Low water potentials affect expression of genes encoding vegetative storage proteins and plasma membrane proton ATPase in soybean.

We have examined growth, water status and gene expression in dark-grown soybean (Glycine max L. Merr.) seedlings in response to water deficit (low water potentials) during the first days following germination. The genes encoded the plasma membrane proton ATPase and two proteins of 28 kDa and 31 kDa putatively involved in vegetative storage. Water potentials of stems and roots decreased when 2-day-old seedlings were transferred to water-saturated air. Stem growth was inhibited immediately.

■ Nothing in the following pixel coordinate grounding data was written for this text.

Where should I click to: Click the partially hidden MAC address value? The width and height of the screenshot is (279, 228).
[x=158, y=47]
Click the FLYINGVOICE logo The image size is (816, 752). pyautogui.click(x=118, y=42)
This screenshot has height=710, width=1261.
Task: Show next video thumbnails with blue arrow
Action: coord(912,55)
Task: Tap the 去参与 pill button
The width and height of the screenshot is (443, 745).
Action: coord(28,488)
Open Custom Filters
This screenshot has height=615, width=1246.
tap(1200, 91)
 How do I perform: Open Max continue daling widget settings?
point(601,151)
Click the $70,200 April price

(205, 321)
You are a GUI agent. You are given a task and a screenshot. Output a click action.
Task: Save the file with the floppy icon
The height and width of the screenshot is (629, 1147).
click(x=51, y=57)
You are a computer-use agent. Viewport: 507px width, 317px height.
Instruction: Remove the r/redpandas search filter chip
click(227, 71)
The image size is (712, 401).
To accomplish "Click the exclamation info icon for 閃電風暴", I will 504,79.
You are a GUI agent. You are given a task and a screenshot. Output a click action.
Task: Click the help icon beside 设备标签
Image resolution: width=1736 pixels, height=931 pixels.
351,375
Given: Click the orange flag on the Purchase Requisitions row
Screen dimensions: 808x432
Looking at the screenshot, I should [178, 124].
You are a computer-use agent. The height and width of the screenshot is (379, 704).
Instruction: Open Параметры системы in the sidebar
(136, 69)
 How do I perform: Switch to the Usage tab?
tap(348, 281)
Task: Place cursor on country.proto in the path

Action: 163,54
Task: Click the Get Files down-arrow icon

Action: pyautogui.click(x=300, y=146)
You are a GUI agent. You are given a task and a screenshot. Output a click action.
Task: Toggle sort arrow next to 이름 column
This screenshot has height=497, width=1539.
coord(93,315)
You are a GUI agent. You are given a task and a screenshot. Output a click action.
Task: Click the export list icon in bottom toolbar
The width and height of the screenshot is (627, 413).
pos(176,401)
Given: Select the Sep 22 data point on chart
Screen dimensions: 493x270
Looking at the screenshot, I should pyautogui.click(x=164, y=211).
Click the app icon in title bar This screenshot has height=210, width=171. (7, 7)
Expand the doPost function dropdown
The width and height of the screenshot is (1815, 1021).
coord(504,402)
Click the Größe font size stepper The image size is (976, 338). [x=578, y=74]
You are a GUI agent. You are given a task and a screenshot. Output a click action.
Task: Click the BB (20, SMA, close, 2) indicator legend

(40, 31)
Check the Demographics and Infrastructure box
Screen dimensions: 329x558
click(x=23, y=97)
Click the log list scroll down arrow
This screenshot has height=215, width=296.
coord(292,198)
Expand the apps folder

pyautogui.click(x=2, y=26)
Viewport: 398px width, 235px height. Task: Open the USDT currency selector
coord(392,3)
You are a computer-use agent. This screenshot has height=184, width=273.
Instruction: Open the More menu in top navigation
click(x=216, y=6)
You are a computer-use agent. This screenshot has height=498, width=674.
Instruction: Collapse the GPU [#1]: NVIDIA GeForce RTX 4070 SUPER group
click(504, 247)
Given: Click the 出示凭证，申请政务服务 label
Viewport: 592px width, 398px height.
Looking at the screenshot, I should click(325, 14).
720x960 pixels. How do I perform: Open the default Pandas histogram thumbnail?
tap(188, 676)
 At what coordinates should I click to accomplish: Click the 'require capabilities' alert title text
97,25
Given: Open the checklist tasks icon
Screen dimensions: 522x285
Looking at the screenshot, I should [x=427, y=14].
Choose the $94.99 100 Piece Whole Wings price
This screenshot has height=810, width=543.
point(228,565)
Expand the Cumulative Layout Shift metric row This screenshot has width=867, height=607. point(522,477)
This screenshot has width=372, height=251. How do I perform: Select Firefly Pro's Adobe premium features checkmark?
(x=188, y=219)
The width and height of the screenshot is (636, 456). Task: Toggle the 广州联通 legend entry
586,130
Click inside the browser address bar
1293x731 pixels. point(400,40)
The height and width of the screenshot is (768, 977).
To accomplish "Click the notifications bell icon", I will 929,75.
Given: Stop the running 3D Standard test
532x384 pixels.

Root growth continued at control rates for one day and then was totally inhibited when the normal root-stem water potential gradient was reversed. Expression of mRNA for the 28 kDa and 31 kDa proteins, measured independently using specific 3'-end probes, occurred about equally in stems. However, only the mRNA for the 31 kDa protein was detected in roots and at a lower abundance than in stems. Low water potentials increased the mRNA only for the 28 kDa protein in stems and the 31 kDa protein in roots. This differential expression followed the inhibition of stem growth but preceded the inhibition of root growth. The expression of the message for the ATPase, measured using a probe synthesized from a partial oat ATPase clone, was low in stems and roots but there was a 6-fold increase at low water potentials in roots. The increase followed the inhibition of root growth. This appears to be the first instance of regulation of ATPase gene expression in plants and the first demonstration of differential expression of the 28 kDa, 31 kDa, and ATPase messages. The correlation with the differential growth responses of the stems and roots raises the possibility that the differential gene expression could be involved in the growth response to low water potentials.